### What to work on
If a line in the following entries holds the string "computer", include it in the tally. State the total and nothing further.

▼

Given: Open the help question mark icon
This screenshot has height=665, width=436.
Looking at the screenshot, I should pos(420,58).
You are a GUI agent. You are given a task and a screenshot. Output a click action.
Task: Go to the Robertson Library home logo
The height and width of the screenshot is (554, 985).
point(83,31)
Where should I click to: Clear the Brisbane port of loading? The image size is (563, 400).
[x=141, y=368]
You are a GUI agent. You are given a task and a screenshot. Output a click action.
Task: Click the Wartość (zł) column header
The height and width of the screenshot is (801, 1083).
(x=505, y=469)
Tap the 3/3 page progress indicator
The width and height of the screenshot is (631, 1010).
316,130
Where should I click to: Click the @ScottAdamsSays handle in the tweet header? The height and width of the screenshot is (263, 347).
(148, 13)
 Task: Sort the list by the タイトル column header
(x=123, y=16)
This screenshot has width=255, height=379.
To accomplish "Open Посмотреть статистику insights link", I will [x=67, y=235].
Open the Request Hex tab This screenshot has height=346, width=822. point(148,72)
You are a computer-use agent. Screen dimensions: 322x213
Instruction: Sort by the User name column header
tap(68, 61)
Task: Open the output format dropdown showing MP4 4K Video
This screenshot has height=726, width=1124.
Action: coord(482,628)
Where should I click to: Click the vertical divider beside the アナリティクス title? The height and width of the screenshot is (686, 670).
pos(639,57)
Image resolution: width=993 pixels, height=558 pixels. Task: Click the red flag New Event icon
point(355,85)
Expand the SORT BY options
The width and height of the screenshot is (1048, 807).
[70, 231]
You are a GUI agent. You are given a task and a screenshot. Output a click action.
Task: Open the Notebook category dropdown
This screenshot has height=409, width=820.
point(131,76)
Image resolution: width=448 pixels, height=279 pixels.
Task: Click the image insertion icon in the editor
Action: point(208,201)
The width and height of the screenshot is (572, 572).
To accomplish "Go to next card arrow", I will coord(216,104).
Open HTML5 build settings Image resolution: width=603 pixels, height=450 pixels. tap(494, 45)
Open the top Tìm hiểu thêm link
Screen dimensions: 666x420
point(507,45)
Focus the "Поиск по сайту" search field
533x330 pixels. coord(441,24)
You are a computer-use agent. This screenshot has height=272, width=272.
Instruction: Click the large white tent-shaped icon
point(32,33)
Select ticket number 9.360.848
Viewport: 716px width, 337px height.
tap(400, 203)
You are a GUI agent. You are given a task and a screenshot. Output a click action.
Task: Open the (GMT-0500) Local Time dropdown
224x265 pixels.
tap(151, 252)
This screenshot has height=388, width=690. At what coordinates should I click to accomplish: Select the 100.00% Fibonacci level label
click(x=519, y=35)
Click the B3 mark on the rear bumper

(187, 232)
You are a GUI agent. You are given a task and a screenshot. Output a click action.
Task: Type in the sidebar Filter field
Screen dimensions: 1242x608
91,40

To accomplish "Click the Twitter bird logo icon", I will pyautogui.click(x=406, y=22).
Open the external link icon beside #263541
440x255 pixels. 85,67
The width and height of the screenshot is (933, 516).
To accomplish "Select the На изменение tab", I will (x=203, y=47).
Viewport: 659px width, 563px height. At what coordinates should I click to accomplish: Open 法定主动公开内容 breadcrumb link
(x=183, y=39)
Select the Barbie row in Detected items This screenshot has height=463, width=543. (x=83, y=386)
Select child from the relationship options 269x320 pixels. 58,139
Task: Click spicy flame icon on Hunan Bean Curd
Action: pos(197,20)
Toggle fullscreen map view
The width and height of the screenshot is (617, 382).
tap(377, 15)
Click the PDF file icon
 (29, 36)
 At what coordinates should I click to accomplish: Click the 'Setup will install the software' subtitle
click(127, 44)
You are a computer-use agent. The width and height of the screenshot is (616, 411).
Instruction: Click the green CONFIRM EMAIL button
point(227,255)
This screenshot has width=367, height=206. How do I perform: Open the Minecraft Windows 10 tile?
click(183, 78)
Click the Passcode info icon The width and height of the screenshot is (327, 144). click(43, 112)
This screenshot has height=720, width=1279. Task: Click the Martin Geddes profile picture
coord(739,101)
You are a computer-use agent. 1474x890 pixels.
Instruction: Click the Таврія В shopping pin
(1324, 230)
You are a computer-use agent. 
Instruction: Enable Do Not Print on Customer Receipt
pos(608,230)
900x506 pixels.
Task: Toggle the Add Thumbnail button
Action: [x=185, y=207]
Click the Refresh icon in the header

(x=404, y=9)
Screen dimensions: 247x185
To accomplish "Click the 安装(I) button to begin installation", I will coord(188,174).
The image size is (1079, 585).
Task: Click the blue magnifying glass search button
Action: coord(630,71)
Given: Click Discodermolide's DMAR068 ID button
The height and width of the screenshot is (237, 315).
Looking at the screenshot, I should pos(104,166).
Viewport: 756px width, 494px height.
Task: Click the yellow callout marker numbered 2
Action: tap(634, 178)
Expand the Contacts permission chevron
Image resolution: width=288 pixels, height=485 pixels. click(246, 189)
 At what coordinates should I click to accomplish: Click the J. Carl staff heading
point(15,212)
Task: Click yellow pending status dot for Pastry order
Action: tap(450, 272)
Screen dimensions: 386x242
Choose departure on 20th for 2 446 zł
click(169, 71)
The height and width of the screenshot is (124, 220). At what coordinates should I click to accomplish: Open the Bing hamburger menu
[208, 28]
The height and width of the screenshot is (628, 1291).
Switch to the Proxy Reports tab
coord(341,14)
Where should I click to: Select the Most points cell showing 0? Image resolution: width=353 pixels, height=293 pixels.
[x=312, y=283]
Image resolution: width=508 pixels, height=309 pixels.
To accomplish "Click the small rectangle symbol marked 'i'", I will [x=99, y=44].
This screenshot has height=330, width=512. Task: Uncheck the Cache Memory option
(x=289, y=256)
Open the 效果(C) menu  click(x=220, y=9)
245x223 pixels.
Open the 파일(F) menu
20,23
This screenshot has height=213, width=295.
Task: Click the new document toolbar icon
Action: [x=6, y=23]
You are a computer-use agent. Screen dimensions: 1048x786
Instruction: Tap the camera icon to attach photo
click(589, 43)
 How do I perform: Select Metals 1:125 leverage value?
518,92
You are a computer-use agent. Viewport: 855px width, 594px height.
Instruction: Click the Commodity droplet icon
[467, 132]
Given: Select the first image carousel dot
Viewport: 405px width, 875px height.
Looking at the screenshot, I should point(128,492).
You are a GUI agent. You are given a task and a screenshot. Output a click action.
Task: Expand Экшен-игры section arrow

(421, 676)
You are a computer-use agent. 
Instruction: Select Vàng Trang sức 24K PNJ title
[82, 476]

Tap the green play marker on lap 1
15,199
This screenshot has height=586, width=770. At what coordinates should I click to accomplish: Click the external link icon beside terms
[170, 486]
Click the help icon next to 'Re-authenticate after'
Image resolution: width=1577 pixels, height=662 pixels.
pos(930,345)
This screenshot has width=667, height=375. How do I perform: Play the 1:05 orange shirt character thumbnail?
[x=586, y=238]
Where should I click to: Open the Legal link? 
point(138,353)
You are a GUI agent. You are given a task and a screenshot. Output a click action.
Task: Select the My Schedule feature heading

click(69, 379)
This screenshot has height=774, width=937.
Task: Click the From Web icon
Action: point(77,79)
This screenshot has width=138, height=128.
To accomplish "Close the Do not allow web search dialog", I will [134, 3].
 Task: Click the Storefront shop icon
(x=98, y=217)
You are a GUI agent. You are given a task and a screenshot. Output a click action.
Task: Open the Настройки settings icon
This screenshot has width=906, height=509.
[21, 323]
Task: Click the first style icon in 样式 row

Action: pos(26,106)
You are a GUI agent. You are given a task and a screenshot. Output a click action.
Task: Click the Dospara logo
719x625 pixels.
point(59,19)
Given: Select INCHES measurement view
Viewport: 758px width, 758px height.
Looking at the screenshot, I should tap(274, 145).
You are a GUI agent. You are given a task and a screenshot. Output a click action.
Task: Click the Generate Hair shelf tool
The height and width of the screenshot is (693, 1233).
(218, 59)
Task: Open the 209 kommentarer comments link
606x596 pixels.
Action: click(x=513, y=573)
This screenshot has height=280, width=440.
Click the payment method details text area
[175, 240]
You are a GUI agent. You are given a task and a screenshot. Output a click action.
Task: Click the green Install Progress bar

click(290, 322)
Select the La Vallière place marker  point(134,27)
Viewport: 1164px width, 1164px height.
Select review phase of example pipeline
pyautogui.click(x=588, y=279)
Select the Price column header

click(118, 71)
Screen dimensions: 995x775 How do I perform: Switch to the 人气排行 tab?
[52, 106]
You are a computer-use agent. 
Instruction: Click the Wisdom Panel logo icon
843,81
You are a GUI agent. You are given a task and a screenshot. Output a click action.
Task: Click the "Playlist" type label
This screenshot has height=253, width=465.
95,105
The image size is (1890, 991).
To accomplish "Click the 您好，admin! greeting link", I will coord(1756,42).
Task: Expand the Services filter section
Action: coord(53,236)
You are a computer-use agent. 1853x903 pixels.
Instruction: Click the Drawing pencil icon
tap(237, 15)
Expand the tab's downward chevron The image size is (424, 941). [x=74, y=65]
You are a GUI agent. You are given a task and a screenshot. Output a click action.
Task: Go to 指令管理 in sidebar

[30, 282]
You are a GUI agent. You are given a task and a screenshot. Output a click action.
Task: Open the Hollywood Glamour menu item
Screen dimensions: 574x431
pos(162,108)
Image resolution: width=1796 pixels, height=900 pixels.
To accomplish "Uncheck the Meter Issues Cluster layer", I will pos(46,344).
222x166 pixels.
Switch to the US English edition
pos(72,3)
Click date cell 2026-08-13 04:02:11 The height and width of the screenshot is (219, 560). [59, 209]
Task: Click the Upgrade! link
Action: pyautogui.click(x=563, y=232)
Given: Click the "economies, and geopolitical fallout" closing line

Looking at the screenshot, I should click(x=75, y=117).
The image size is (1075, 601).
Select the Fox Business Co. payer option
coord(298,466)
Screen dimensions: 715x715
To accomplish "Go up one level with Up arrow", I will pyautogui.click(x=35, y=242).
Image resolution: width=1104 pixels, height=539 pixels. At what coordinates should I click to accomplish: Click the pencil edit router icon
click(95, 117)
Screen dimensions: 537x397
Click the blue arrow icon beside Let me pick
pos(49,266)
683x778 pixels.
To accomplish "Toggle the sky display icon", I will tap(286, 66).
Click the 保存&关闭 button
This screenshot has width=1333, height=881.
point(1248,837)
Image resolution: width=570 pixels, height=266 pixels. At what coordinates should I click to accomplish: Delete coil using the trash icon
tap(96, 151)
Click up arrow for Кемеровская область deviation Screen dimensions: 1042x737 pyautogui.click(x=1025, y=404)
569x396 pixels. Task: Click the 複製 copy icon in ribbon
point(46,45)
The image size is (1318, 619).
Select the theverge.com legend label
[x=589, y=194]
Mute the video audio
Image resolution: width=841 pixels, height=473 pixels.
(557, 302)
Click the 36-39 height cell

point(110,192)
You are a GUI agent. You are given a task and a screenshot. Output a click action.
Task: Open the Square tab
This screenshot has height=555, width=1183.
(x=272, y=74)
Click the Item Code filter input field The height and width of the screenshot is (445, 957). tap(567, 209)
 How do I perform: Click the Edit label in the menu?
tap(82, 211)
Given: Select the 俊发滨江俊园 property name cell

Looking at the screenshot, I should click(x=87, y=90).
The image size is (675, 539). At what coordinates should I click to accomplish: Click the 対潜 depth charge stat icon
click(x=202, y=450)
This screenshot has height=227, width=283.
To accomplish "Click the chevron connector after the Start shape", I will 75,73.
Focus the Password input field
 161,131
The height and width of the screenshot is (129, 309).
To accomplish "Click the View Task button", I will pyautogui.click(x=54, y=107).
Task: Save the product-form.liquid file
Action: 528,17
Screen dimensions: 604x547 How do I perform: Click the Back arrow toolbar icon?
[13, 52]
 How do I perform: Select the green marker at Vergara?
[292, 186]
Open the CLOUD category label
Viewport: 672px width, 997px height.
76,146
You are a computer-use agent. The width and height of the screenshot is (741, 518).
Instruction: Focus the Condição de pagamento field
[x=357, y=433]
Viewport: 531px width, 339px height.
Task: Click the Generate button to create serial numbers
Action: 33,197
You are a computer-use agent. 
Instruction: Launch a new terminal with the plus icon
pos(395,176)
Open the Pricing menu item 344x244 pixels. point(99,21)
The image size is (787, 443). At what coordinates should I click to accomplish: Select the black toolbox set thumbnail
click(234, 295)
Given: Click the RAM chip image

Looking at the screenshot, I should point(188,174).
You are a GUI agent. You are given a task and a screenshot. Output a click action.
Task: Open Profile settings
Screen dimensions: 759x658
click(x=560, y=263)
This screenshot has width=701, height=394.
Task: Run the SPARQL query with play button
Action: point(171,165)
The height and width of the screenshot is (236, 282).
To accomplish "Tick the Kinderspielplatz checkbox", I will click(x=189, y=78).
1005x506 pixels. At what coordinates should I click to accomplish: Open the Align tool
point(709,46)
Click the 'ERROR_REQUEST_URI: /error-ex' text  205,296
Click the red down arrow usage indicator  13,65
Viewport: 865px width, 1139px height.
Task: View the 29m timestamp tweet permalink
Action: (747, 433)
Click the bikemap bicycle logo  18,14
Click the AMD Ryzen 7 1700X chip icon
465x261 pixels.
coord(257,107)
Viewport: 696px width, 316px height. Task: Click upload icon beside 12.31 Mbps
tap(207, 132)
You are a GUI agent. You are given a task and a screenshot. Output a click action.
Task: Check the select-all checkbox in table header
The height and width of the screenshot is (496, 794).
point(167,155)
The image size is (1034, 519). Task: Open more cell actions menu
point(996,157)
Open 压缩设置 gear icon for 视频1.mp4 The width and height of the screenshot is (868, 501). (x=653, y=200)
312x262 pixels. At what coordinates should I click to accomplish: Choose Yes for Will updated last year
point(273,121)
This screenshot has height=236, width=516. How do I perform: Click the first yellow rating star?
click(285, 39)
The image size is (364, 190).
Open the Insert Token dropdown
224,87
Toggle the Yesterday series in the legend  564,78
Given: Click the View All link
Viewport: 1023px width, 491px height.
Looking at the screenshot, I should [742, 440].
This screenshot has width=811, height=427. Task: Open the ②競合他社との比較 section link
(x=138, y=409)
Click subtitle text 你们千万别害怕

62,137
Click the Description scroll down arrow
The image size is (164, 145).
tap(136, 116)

▲

### Solution below
12